Description of the task:
Please reproduce, exactly as given, the lines running from the start of the data to the line containing "Home (295, 12)", inclusive, and omit the pictures.

(Collection entries)
****
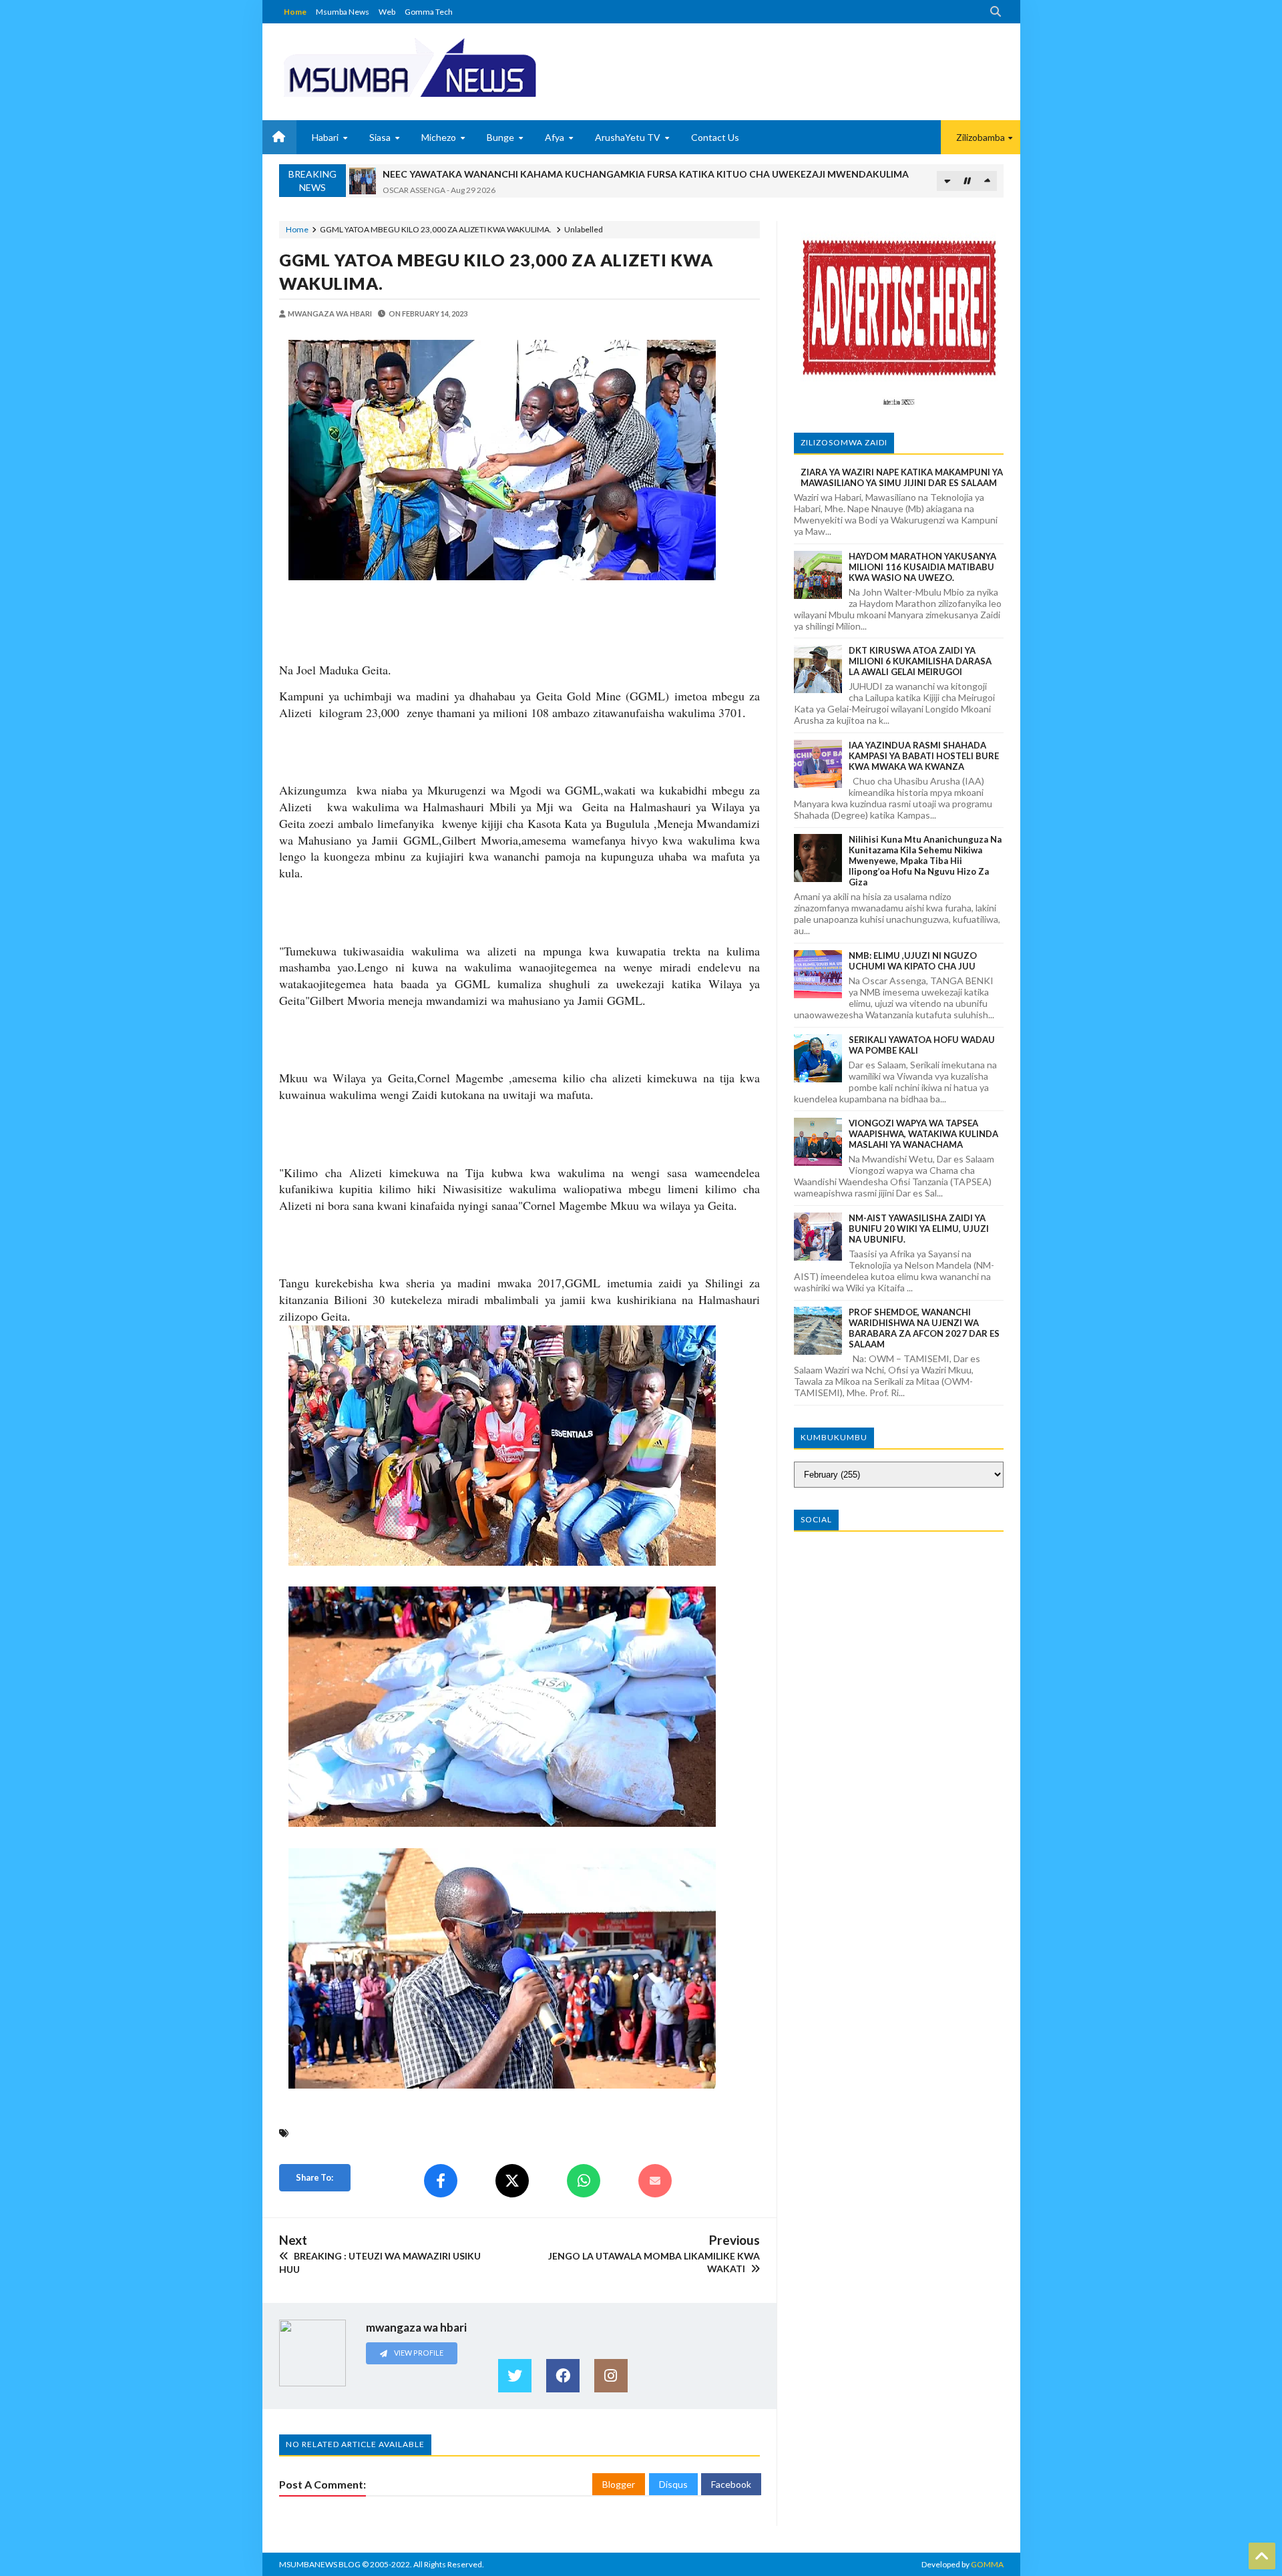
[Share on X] (512, 2180)
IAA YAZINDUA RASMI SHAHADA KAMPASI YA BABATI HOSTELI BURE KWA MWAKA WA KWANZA (924, 756)
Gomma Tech (429, 12)
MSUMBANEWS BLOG (320, 2564)
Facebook (731, 2484)
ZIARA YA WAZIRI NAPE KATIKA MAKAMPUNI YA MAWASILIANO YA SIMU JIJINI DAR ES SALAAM (902, 477)
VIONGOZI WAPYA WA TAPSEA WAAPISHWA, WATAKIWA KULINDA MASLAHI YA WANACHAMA (923, 1134)
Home (295, 12)
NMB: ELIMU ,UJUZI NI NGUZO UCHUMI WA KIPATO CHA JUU (913, 961)
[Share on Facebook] (440, 2180)
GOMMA (987, 2564)
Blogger (618, 2484)
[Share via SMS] (655, 2180)
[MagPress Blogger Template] (459, 67)
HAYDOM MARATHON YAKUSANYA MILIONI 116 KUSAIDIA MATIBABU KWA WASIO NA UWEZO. (922, 567)
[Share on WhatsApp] (583, 2180)
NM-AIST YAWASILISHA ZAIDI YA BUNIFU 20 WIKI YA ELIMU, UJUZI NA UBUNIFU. (919, 1229)
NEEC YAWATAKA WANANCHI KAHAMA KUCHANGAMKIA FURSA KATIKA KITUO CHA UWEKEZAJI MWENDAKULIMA (646, 174)
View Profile (418, 2352)
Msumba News (342, 12)
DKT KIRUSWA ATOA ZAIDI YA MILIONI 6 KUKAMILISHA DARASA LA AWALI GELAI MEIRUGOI (920, 661)
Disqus (673, 2484)
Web (387, 12)
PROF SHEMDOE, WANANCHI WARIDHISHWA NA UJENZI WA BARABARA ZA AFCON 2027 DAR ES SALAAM (924, 1328)
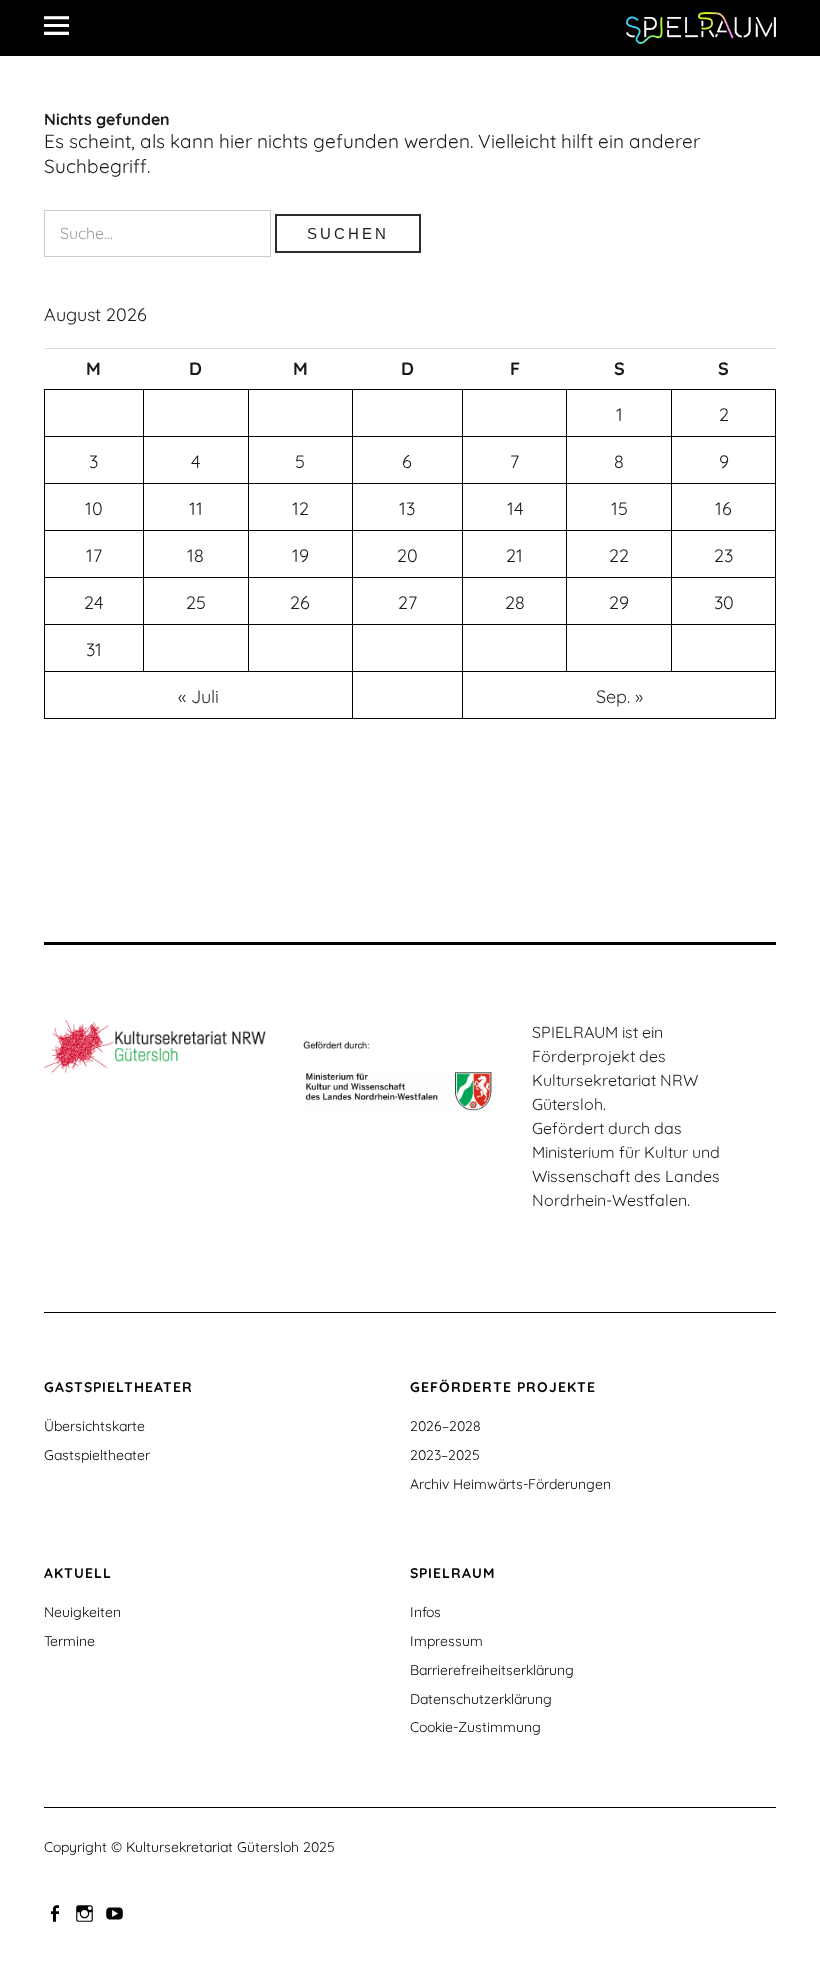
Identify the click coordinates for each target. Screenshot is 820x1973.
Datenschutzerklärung (481, 1699)
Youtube (117, 1912)
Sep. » (619, 696)
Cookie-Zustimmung (475, 1727)
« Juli (198, 696)
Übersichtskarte (94, 1426)
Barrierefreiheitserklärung (492, 1670)
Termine (69, 1641)
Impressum (446, 1641)
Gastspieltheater (97, 1455)
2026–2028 (445, 1426)
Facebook (57, 1912)
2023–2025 (445, 1455)
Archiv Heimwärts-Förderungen (510, 1484)
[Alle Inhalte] (64, 25)
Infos (425, 1612)
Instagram (87, 1912)
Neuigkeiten (82, 1612)
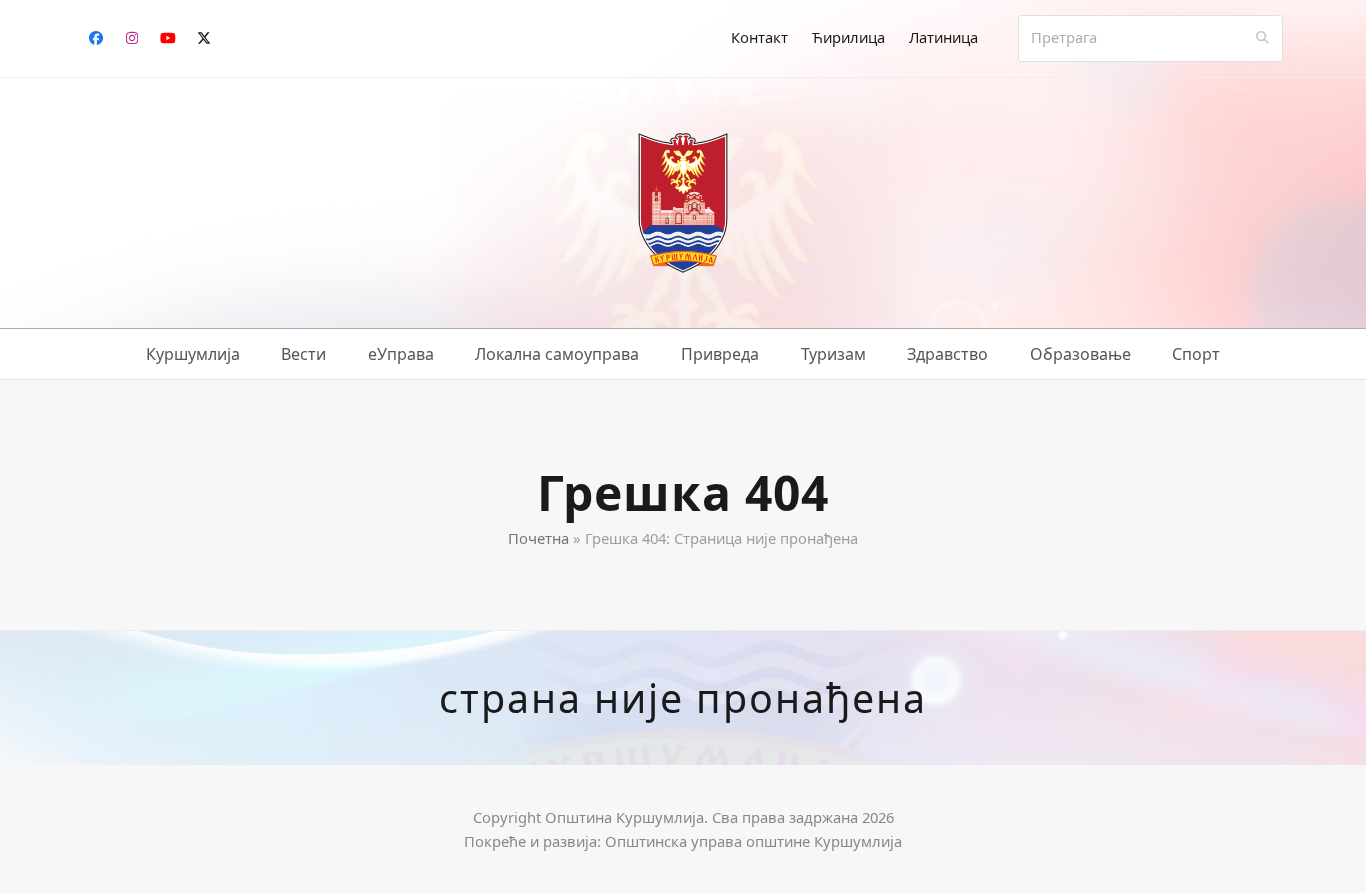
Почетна (538, 538)
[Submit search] (1262, 38)
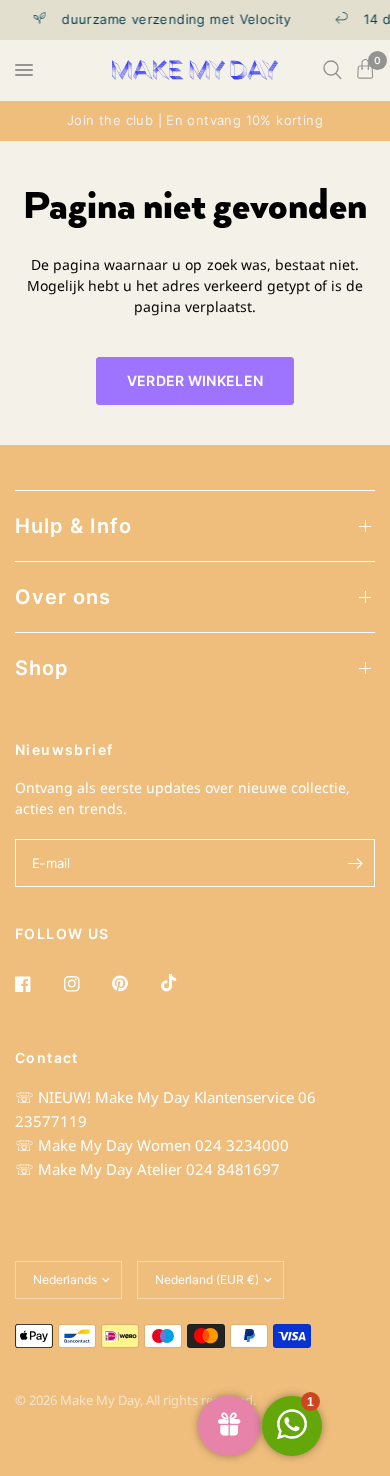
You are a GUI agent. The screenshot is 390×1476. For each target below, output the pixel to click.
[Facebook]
****
Answer to the problem:
[Share on X] (512, 2180)
IAA YAZINDUA RASMI SHAHADA KAMPASI YA BABATI HOSTELI BURE KWA MWAKA WA KWANZA (924, 756)
Gomma Tech (429, 12)
MSUMBANEWS BLOG (320, 2564)
Facebook (731, 2484)
ZIARA YA WAZIRI NAPE KATIKA MAKAMPUNI YA MAWASILIANO YA SIMU JIJINI DAR ES SALAAM (902, 477)
VIONGOZI WAPYA WA TAPSEA WAAPISHWA, WATAKIWA KULINDA MASLAHI YA WANACHAMA (923, 1134)
Home (295, 12)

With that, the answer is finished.